Mathilde und Marie
Mathilde und Marie
Torsten Woywod
Warmherzig und entschleunigend – ein Roman, der einfach nur guttut
In Redu, einem kleinen Bücherdorf inmitten der belgischen Ardennen, wird die Zeit als Freund und nicht als Gegner empfunden: Umgeben von ausgedehnten Wäldern, rauschenden Flüssen und steilen Anhöhen gibt es hier lediglich einen Fernseher, während das Internet nur zwischen 19 und 20 Uhr verfügbar ist. Dass der Kirchturm windschief in den Himmel ragt und man sein baldiges Herabstürzen befürchten muss, stört die 390 Einwohner ebenso wenig wie die gehörig aus dem Takt geratene Turmuhr. Als dann jedoch die junge Französin Marie ins Dorf kommt und der Frühling Einzug hält, wird nicht nur die Natur zu neuem Leben erweckt. Selbst die mürrische Mathilde kann sich dieser Entwicklung nicht entziehen …
Der Autor:
Torsten Woywod (*1981) arbeitete als Buchhändler und im Online-Marketing, bevor er 2021 die Marketingleitung des DuMont Buchverlags übernahm. Für sein Engagement für die Buchwelt erhielt er 2015 den Young Excellence Award. Zuletzt gründete er mit seiner Freundin den Verlag WOYWOD & MEURER, dessen Debütveröffentlichung ›Leonard und Paul‹ ein SPIEGEL-Bestseller und für das Lieblingsbuch der Unabhängigen nominiert war. Mit ›Mathilde und Marie‹ legt er nun seinen ersten eigenen Roman vor.
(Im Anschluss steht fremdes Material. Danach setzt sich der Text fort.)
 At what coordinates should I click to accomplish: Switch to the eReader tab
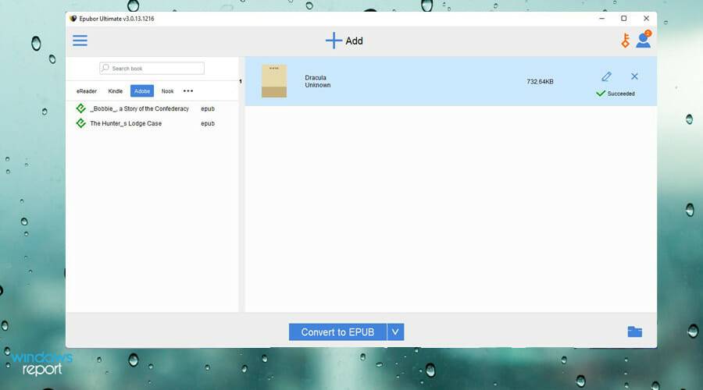[x=87, y=91]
Rezension: Mathilde und Marie
Rezensionstitel: Ein leises und schönes Buch
5 Sterne
Die Geschichte:
Marie stoppt ihr stressiges Leben in Paris und steigt in einen Zug. Dort trifft sie auf Jónína, die bis auf die Seele der jungen Frau schauen kann. Sie nimmt sie mit in ihr kleines Bücherdorf, das einen schiefen Kirchenturm und nur eine Stunde am Tag Internet hat. Und auch sonst gehen die Uhren anders.
Das Cover:
Das schlichte Cover, das die Berge und das Dorf zeigt, gefällt mir ausgezeichnet. Zusammen mit dem Klappentext ist es eine harmonische Buchpräsentation.
Meine Meinung:
Der Klappentext hat mich in ein kleines Bücherdorf in den belgischen Ardennen eingeladen. Ich bin dort auf liebenswerte Protagonisten getroffen, allen voran die junge Marie, die der Zufall nach Redu reisen lässt. Und dann wären noch Mathilde und Jónína zu erwähnen, die Marie mit ihrer Klugheit und ihren tiefgründigen Gesprächen durch das Buch begleiten. Der Autor schreibt in einer sehr einfühlsamen, auch poetischen Sprache, die es möglich macht, den Protagonisten in all ihren Gedanken und Befindlichkeiten zu folgen. Die Natur, die Düfte des Waldes, der Pflanzen der Jahreszeiten tragen sehr zur Entschleunigung bei. Dass in dem Dorf nur die ganz heile Welt und Liebe unter allen Bewohnern anzutreffen war, störte nicht. Ein sehr leises, ein eben anderes Buch.
Mein Fazit: Wer würde nicht gern in einem Bücherdorf leben, um die Literatur, den Alltag und die Ruhe zu genießen? Ein schöner Gedanke und für eine Buchlänge nachvollziehbar. Mir hat das Buch sehr viel Freude bereitet, daher hier meine Leseempfehlung.